*** Opening of Records provided ***

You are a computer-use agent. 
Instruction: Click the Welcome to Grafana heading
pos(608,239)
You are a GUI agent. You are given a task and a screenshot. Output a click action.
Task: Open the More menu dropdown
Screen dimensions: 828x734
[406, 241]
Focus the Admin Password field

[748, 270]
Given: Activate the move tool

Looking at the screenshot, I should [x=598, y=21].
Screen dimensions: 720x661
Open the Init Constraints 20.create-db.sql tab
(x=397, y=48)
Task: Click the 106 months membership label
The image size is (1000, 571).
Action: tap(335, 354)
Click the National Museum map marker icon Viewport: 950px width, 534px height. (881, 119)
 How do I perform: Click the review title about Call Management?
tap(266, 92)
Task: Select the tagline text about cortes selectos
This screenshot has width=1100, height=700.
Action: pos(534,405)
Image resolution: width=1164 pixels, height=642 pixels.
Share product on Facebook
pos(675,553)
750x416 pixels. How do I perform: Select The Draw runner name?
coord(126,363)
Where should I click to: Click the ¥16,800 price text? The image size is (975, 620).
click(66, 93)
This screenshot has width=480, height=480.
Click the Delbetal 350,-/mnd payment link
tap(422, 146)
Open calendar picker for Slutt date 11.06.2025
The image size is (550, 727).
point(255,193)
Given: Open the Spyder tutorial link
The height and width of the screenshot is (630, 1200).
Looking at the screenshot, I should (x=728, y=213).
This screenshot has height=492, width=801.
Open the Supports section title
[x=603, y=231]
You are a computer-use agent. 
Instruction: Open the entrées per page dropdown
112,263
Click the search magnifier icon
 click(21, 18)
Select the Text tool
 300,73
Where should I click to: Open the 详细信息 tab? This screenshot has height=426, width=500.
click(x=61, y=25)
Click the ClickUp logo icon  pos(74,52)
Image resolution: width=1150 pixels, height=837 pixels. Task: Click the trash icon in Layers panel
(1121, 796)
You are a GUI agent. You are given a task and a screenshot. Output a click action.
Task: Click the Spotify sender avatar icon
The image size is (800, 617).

*** Close of Records provided ***

Exercise prompt: Reproduce the records in full, exactly as written.

Your response:
You are a computer-use agent. 
Instruction: Click the Welcome to Grafana heading
pos(608,239)
You are a GUI agent. You are given a task and a screenshot. Output a click action.
Task: Open the More menu dropdown
Screen dimensions: 828x734
[406, 241]
Focus the Admin Password field

[748, 270]
Given: Activate the move tool

Looking at the screenshot, I should [x=598, y=21].
Screen dimensions: 720x661
Open the Init Constraints 20.create-db.sql tab
(x=397, y=48)
Task: Click the 106 months membership label
The image size is (1000, 571).
Action: tap(335, 354)
Click the National Museum map marker icon Viewport: 950px width, 534px height. (881, 119)
 How do I perform: Click the review title about Call Management?
tap(266, 92)
Task: Select the tagline text about cortes selectos
This screenshot has width=1100, height=700.
Action: pos(534,405)
Image resolution: width=1164 pixels, height=642 pixels.
Share product on Facebook
pos(675,553)
750x416 pixels. How do I perform: Select The Draw runner name?
coord(126,363)
Where should I click to: Click the ¥16,800 price text? The image size is (975, 620).
click(66, 93)
This screenshot has width=480, height=480.
Click the Delbetal 350,-/mnd payment link
tap(422, 146)
Open calendar picker for Slutt date 11.06.2025
The image size is (550, 727).
point(255,193)
Given: Open the Spyder tutorial link
The height and width of the screenshot is (630, 1200).
Looking at the screenshot, I should (x=728, y=213).
This screenshot has height=492, width=801.
Open the Supports section title
[x=603, y=231]
You are a computer-use agent. 
Instruction: Open the entrées per page dropdown
112,263
Click the search magnifier icon
 click(21, 18)
Select the Text tool
 300,73
Where should I click to: Open the 详细信息 tab? This screenshot has height=426, width=500.
click(x=61, y=25)
Click the ClickUp logo icon  pos(74,52)
Image resolution: width=1150 pixels, height=837 pixels. Task: Click the trash icon in Layers panel
(1121, 796)
You are a GUI agent. You are given a task and a screenshot. Output a click action.
Task: Click the Spotify sender avatar icon
The image size is (800, 617).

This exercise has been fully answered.